Compile setevkeycodes.c and put it in /usr/local/sbin. Install thinkpad-acpi as a service and copy thinkpad-acpi-keymap to /etc/default. If you prefer to use different paths, modify thinkpad-acpi script accordingly. FYI, the keymaps in thinkpad-acpi-keymap are my current settings, on a T60.

Tuesday, January 15, 2008

A subtle change in event interfaces with the new kernel

I'm finally fed up with the stock kernel 2.6.20 of Ubuntu feisty, because I want to try out the iwlwifi driver for my intel 3945 wireless card. The new kernel is 2.6.23.13, and I noticed a subtle change in event interfaces, which breaks acpi_fakekey for many special keycodes. It's when you write an "unsupported" keycode to an event device, the old kernel will take it and propagate it to all processes listening on that device, but the new kernel just ignores it, pretending nothing has happened. Here I use the term "unsupported" to refer to being unmasked by the device keybits. acpi_fakekey is doing a pretty simple job here: find the first keyboard device and write the key press/release event to it, without regard to the true capabilities of that device. Now you see how this change breaks it.

Tuesday, January 8, 2008

deb packages of clewn 1.13

I recently discovered clewn, a nice piece of software that glues gdb and gvim together to form a "integrated" debugging environment. It lets you set breakpoints "visually" and step through your program in quite a interactive manner. Its "point and pop up" style of displaying variable values is also very fancy and convenient. As the communications are done through NetBeans, it's also possible to debug remote programs in your local gvim window.

Quote the descriptions from their website:

Clewn implements full gdb support in the vim editor: breakpoints, watch variables, gdb command completion, assembly windows, etc.
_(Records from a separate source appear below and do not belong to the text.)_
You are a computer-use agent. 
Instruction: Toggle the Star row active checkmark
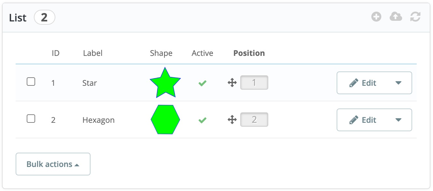pos(203,83)
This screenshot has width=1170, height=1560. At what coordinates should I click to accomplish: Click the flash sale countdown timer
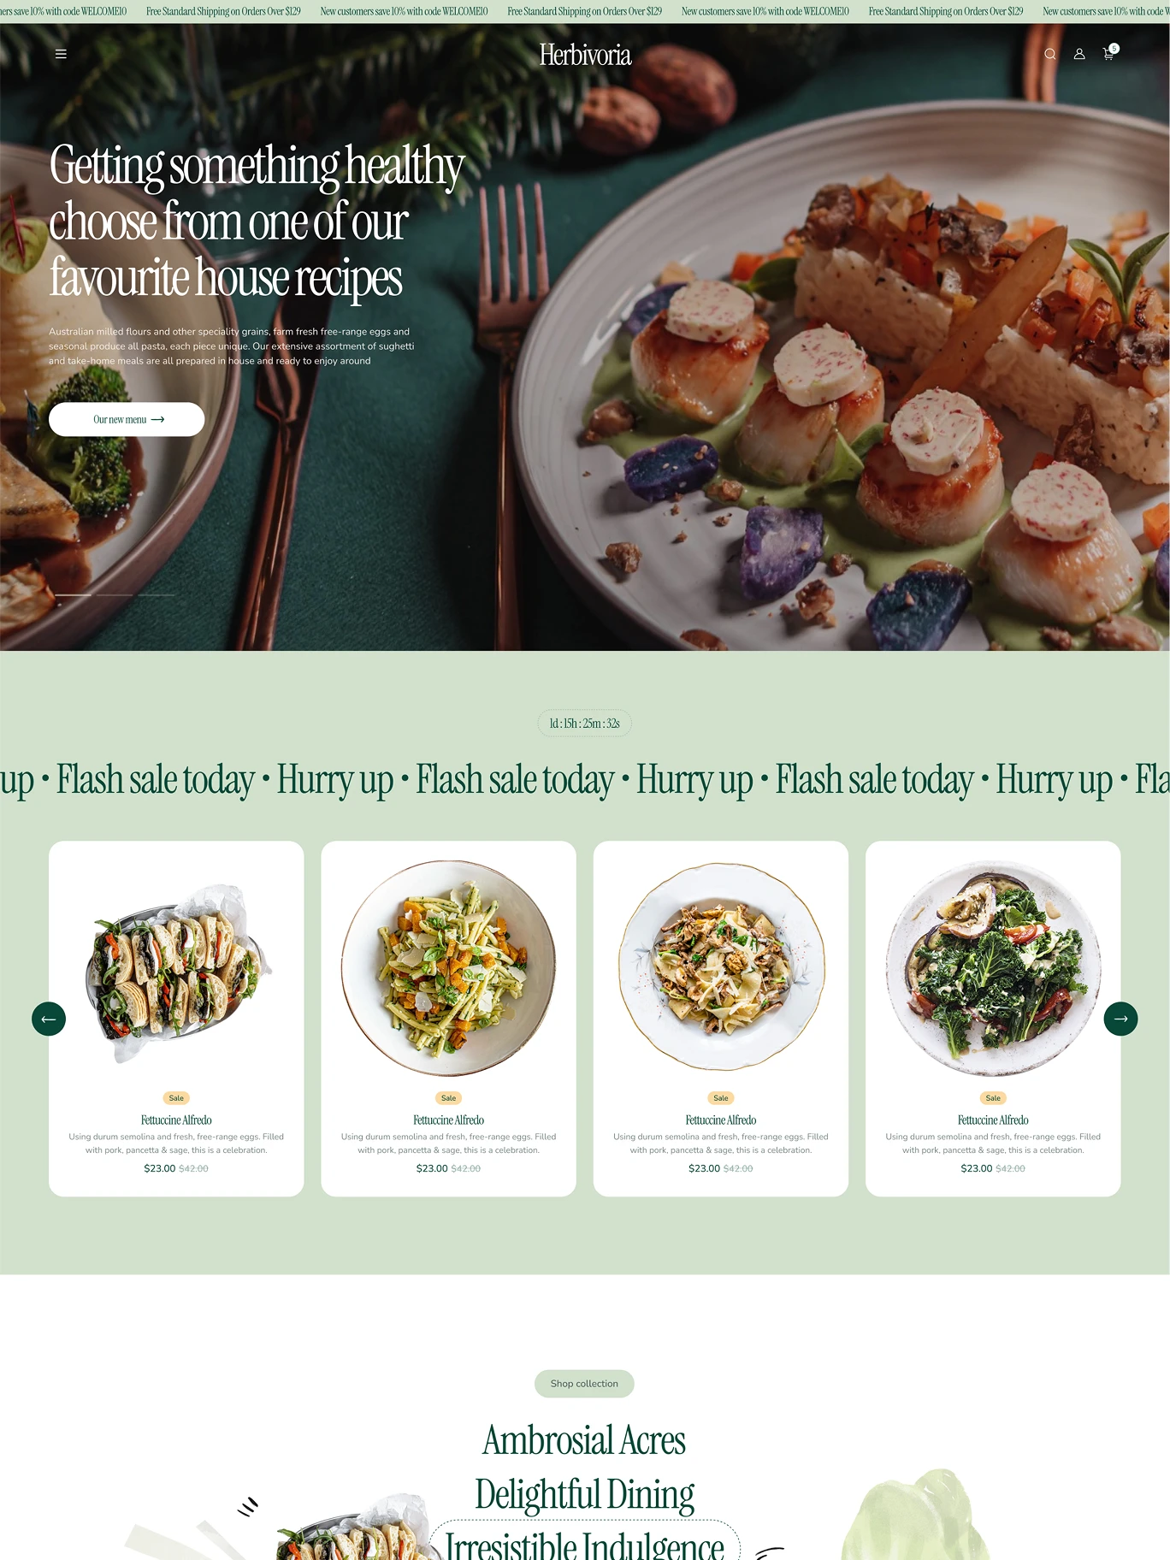(584, 724)
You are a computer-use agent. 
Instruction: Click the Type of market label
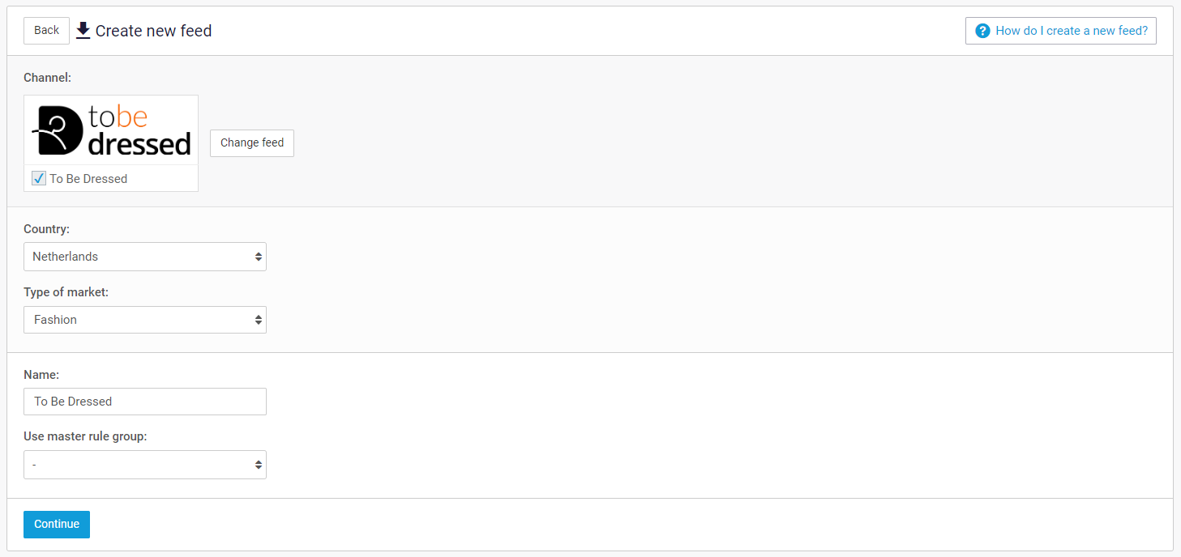click(66, 292)
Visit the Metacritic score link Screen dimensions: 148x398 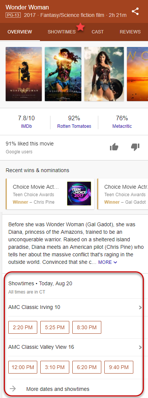[x=122, y=126]
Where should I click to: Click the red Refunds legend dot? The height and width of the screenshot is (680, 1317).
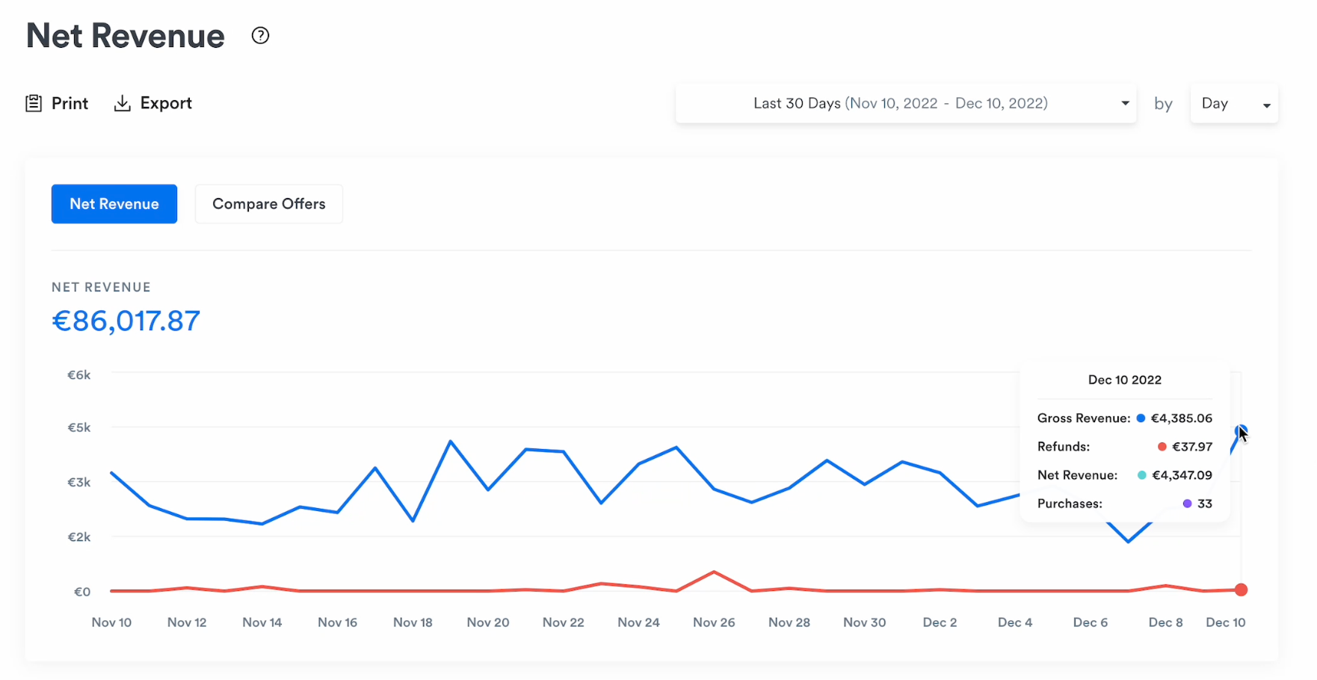(x=1162, y=447)
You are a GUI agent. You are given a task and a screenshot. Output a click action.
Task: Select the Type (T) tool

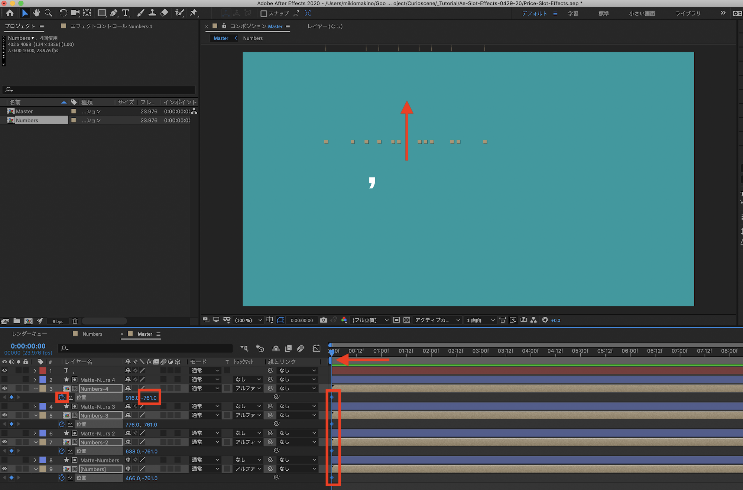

This may be done in two different ways, using clewn or vimGdb. Clewn is a program controlling vim through the netBeans socket interface, it runs concurrently with vim and talks to vim. Clewn can only be used with gvim, the graphical implementation of vim, as vim on a terminal does not support netBeans. VimGdb is a vim patch implemented as a vim optional feature.

Both alternatives use the same base source code to interface with gdb. Clewn, as a standalone process, needs its own terminal. This is not the case with vimGdb, but a drawback is that a different patch must be applied to each new Vim version.

They both share the same features set, except clewn supports some features that vimGdb does not have:

  • display of gdb expression values in a balloon
  • gdb `run' commands do input and output on the clewn terminal, while vimgdb users must use the gdb 'tty' or 'attach' commands to control the debuged program input/output
I made the deb packages on an Ubuntu Feisty, i386. Not tested on other distros but should work as long as dependencies are satisfied.

clewn_1.13-1~jason1_i386.deb
clewn-vim_1.13-1~jason1_i386.deb

Grab & install them, then vim, :h clewn, and there you go!

UPDATE: April 3, 2008
Repackaged in accordance with the Debian Packaging Policy for Vim.